(Given records)

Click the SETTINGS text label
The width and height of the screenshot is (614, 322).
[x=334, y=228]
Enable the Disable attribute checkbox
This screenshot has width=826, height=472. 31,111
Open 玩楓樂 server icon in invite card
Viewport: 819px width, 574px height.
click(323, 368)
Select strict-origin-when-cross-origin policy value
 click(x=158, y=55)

(End Given records)
(Given records)

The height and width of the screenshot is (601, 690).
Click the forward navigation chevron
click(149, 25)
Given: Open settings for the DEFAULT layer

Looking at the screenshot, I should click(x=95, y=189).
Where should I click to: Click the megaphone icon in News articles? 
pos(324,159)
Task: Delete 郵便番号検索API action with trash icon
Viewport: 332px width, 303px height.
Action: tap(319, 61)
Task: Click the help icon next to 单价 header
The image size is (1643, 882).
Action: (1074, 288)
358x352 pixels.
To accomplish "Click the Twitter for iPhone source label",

(End Given records)

Work order. Using the listing above, return word for word each line from the one that has "Task: Delete 郵便番号検索API action with trash icon" through the one that has "the Twitter for", and no line outside that range.

Your solution.
Task: Delete 郵便番号検索API action with trash icon
Viewport: 332px width, 303px height.
Action: tap(319, 61)
Task: Click the help icon next to 单价 header
The image size is (1643, 882).
Action: (1074, 288)
358x352 pixels.
To accomplish "Click the Twitter for iPhone source label",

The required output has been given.